#### EXERCISE AIM
Render the record lines from the one with "Given: Open the" up to and including the one with "Viewport: 1200px width, 860px" as a Markdown table with the columns Row and Line, numbering each row and omitting blank lines.

#### DATA ENTRIES
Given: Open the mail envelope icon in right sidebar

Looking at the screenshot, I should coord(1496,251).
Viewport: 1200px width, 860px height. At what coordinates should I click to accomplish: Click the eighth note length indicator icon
* * *
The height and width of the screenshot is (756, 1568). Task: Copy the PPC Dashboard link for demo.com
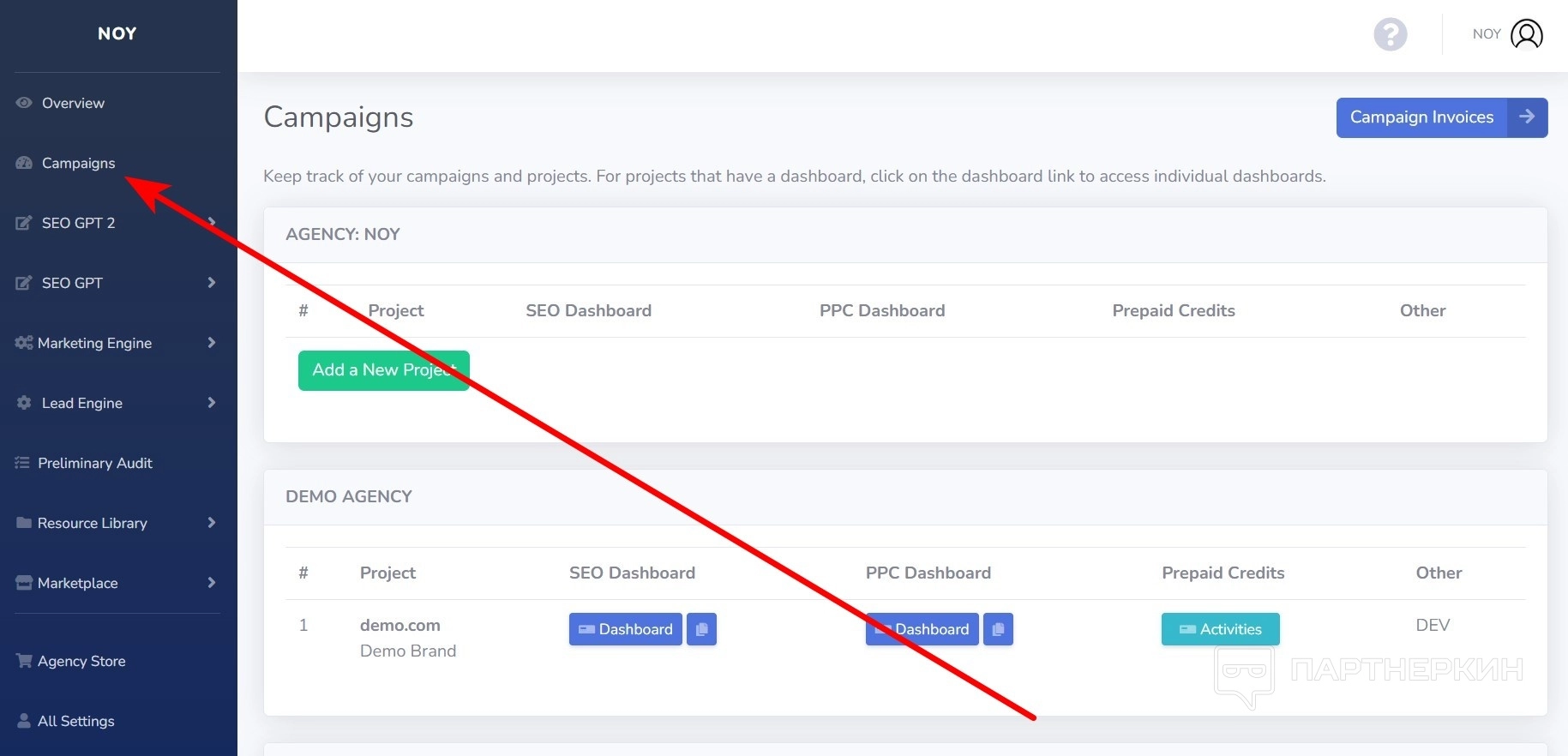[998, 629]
--
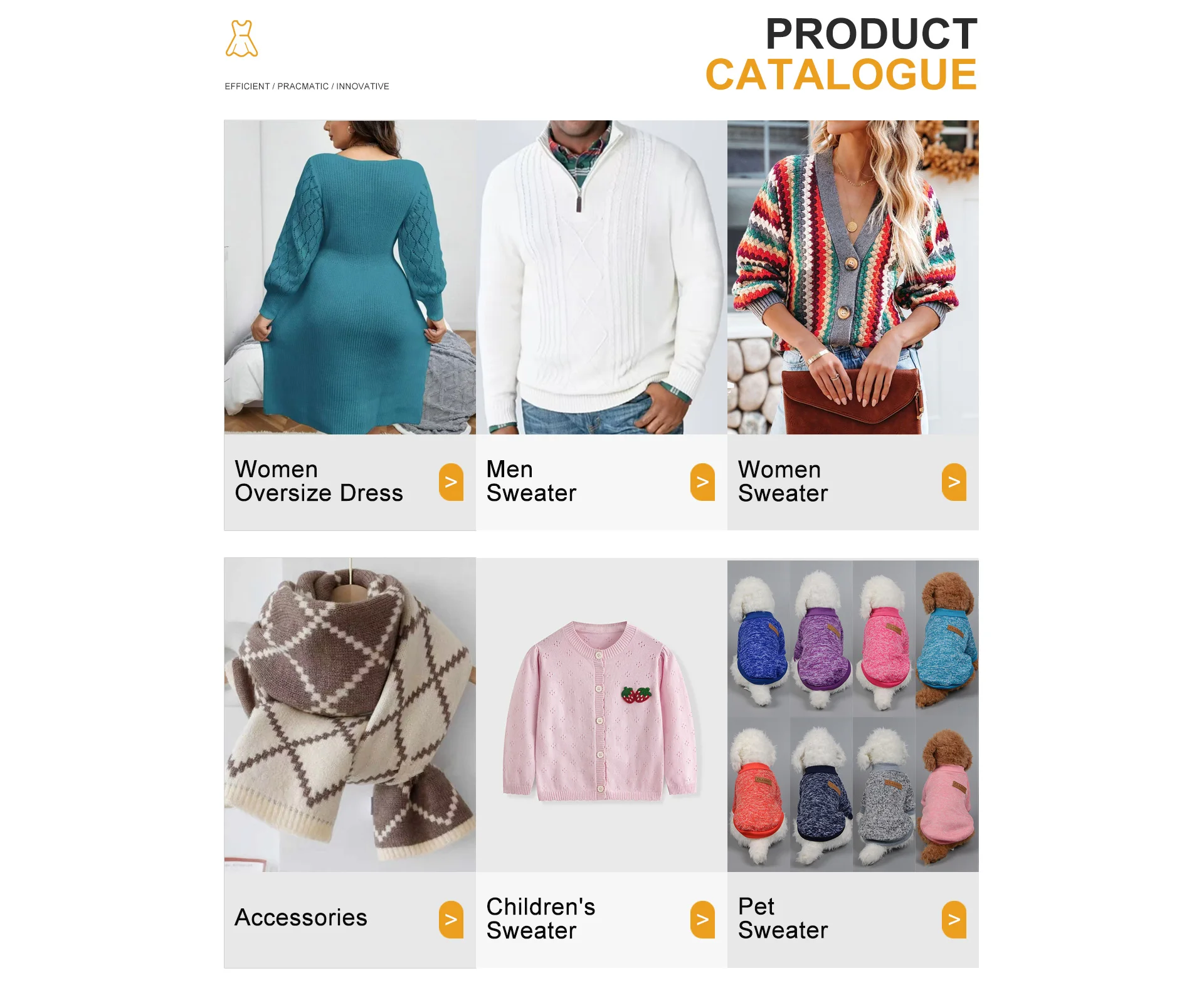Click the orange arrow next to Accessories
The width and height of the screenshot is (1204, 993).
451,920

#### RESULT
| Row | Line |
|---|---|
| 1 | Given: Open the mail envelope icon in right sidebar |
| 2 | Looking at the screenshot, I should coord(1496,251). |
| 3 | Viewport: 1200px width, 860px height. At what coordinates should I click to accomplish: Click the eighth note length indicator icon |